Hey! Nobody showed ME a secret hand shake..I feel so left out..
I love your avatar, Thumper..Great rhythm!
Sorry for the MS dx, but it is a relief to at least know it's not all in your head (just a couple lesions worth)..You'll do fine with the shots, I'm sure. Copaxone is a good first choice for many, even though daily shots seem daunting now..Read up on 'em all and I'm sure you'll make the best choice for you. Besides, it's not like you're married to your first choice or anything..If it doesn't work out for you, you can try something different..
Welcome to NT, and know we're all hear pullin' for ya!

Sorry you've got MS, but glad you have answers

Welcome and hugs,

I remember all too well how shocking it is to be diagnosed with MS. Definitely do your research and decide what you would like to try with regard to medications. Everyone is different but fwiw I've been on Copaxone for almost 4 years now and have been doing good, knock wood.

People with MS seem prone toward depression so that is something I keep in mind and don't hesitate to get help if necessary.

Wishing you well,
Jules

Sorry about the dx, Thumper.

Even if you've waited some time to hear this, you will go through a period of grieving; shock, denial, bargaining, anger, etc. I made some irrational decisions in that first year, so cut yourself some slack if things don't go along as you might hope for a while.

This is a great support network, with many caring and knowledgable people. Glad you found us.

Cherie

Sorry about the DX, but glad you found us.

I'm a needle phobe, and I chose Copax for my first DMD. So far, so stable.

I still cringe and tighten up when others come after me with a needle , but can give them to myself now with no problem. It gets to become routine.

If you can use the manual method, it's a lot better as far as site reactions go. Wish I could do it, but have to stick with the AI due to loss of fine motor control needed to do otherwise. But there are a few tricks learned along the way that makes things easier even with the AI.

The right AD can be helpful. It's helped me some, since a little depression can make the fatigue even worse than it already is. Remember though that not all AD's are created equal, so it might be trial and error to find the right one for you.

I'm glad you got answers, Thumper, but sorry for the DX.. We are all in the same boat, here, just paddling along at different speeds.

I was on Avonex and then Copaxone for about a year....the shots were a breeze..er..after awhile. I was lucky and had no site reactions with Copaxone or side effects.... I hope you're as lucky and it works to keep you stable.

I'm glad you are here ..and we are here for you, too..

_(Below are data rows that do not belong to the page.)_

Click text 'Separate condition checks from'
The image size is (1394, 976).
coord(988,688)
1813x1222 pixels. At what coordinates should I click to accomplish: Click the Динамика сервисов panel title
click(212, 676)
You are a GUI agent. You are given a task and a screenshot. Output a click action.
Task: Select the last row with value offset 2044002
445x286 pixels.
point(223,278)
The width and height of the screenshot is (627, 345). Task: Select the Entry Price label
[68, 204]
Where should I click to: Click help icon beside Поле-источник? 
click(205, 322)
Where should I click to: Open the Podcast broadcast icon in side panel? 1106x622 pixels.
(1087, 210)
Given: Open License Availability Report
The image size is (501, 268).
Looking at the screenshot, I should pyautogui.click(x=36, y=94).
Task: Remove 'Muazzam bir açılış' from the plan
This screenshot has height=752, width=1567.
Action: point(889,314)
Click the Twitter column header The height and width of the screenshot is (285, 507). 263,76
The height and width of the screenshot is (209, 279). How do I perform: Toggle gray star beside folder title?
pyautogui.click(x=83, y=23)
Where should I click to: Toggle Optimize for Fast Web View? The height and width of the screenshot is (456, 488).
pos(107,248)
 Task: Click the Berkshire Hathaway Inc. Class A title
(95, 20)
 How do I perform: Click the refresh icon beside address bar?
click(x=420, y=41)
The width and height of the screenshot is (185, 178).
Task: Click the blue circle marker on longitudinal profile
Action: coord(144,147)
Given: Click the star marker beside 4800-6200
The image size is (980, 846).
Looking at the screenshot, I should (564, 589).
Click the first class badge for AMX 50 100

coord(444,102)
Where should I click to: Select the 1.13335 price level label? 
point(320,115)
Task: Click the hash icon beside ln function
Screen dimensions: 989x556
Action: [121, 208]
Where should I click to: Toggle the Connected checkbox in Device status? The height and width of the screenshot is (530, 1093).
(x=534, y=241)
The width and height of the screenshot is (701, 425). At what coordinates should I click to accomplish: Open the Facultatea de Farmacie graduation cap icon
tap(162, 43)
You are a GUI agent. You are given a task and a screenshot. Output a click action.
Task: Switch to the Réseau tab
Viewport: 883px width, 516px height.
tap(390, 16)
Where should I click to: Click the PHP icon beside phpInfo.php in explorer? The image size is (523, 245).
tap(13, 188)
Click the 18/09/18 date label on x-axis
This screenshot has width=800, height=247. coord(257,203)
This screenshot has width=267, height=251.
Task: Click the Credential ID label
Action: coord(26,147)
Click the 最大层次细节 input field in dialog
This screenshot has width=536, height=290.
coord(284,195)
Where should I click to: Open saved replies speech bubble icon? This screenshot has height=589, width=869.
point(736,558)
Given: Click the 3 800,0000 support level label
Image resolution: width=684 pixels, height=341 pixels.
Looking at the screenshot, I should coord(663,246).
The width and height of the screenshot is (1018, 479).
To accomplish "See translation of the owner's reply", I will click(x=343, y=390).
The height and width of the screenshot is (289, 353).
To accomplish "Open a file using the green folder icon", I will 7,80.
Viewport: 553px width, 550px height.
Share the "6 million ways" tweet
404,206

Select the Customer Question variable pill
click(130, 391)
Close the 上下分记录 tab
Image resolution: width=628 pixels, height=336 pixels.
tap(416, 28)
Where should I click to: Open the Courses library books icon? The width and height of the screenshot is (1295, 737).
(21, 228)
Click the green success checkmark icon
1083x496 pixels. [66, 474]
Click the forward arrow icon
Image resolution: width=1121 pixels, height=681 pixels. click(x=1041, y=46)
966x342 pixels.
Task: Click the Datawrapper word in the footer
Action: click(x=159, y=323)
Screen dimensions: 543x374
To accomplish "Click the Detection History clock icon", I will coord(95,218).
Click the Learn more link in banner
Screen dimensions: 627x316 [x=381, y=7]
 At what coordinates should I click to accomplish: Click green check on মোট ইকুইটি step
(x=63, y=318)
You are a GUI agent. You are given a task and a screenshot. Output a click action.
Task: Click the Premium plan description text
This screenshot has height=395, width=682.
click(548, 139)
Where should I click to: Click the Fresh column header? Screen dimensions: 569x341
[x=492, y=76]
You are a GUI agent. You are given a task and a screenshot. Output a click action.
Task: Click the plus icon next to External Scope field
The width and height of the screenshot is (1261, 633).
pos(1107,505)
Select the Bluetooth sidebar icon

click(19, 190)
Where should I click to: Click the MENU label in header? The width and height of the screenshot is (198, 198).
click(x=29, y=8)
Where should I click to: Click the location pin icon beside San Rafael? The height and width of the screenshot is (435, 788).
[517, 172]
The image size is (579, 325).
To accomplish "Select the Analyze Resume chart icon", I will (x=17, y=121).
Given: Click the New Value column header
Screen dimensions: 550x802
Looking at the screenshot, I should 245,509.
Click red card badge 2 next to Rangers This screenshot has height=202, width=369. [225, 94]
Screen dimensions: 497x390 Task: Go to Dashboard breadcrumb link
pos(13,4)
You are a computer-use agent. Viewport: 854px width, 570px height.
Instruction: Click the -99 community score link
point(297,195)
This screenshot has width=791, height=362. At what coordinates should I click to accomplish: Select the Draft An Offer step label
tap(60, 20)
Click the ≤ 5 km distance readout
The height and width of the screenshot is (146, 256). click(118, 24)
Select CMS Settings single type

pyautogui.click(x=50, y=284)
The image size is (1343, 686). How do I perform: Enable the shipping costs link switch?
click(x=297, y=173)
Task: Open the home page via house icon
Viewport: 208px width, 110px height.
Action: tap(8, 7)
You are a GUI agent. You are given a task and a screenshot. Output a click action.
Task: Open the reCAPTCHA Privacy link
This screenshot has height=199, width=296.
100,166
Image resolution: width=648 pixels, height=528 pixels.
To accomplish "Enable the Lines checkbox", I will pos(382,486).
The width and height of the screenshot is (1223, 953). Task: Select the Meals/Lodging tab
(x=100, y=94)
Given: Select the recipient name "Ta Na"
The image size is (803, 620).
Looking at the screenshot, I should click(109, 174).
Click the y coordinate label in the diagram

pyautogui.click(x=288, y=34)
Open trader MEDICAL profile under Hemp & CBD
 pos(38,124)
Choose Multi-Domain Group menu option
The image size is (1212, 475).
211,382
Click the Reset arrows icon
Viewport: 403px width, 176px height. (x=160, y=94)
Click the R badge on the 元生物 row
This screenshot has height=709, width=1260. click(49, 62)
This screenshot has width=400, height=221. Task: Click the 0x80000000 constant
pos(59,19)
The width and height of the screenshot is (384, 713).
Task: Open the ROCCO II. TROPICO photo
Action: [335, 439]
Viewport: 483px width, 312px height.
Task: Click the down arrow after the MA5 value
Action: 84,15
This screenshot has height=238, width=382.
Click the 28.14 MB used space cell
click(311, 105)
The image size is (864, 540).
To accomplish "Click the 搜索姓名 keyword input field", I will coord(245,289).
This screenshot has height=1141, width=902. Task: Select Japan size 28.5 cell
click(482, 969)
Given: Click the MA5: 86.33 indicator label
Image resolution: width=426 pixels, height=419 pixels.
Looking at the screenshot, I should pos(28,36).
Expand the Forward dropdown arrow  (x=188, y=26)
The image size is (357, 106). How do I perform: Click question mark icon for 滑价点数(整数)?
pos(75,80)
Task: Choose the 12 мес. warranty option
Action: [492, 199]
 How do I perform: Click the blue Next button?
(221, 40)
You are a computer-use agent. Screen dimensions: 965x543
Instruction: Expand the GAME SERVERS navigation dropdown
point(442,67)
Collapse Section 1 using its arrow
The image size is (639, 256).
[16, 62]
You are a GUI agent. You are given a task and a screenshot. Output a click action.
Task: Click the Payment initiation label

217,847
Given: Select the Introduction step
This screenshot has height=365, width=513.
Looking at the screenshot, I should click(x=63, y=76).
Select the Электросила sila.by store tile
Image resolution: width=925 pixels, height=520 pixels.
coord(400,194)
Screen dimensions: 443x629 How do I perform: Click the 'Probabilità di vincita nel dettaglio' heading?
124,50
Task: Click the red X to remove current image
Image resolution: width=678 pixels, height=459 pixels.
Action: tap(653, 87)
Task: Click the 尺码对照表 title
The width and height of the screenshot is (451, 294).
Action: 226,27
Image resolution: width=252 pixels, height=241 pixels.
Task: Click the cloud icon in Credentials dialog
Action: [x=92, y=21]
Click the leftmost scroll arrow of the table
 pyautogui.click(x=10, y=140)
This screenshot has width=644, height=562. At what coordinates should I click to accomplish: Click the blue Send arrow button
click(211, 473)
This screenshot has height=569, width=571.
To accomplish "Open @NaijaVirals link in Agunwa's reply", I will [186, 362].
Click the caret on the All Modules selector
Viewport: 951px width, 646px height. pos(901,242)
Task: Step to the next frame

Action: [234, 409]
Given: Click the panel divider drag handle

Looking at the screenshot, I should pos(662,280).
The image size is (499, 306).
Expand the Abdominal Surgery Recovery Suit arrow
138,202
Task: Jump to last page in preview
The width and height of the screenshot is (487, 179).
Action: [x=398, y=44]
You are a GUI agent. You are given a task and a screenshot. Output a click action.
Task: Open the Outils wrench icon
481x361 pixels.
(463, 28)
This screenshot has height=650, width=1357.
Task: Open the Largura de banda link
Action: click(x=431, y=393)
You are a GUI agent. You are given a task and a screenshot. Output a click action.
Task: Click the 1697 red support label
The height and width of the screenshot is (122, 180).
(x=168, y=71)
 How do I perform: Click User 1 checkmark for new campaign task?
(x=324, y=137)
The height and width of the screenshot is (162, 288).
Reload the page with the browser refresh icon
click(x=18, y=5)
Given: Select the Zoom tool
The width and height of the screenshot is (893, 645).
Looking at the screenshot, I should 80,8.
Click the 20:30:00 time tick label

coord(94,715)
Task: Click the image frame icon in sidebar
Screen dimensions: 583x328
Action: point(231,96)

Hi Thumper and welcome, sorry to hear about you dx, you will get used to the needles, I used to do mine manually AND autoject for the harder parts, don't worry, you will get used to them.

Again, Welcome

Joe

another way to help with some of the depression is to just get into the social threads and write it all out. thats what i did a few weeks ago and as small a gesture as it was being able to spill that whole mess did help quite a bit. i guess i skipped the denial part and went straight into anger and didnt want to throw that all at my wife. i wasnt even expecting that anyone would read what i had written but just getting it out, telling someone made a difference. i still have that big blue binder my neurologist gave me full of stuff for the copaxone. i remember thinking if they spent less money on the big blue binders and other marketing junk how much less expensive the drugs could be. once i found out how much the copaxone was one of the first things i did was look up alternative treatments for MS. theres one you drs probably wont be telling you much about. theres a few of us here who use it.....LDN. low dose naltrexone. some of use use it alone and others use it along side the copaxone. its sometimes controvertial, because its not fda indicated for MS. plus its already available as a generic so theres not much money left to be made from it. so it probably wont be getting a whole lot of clinical study for its uses in auto immune issues. you can catch more info about it at www.ldninfo.org
its done some good things for me and a few others around here.

Hi Thumper,

Sorry about the DX of MS, but glad you got answers anyway. It can be hard not knowing what's causing the symptoms.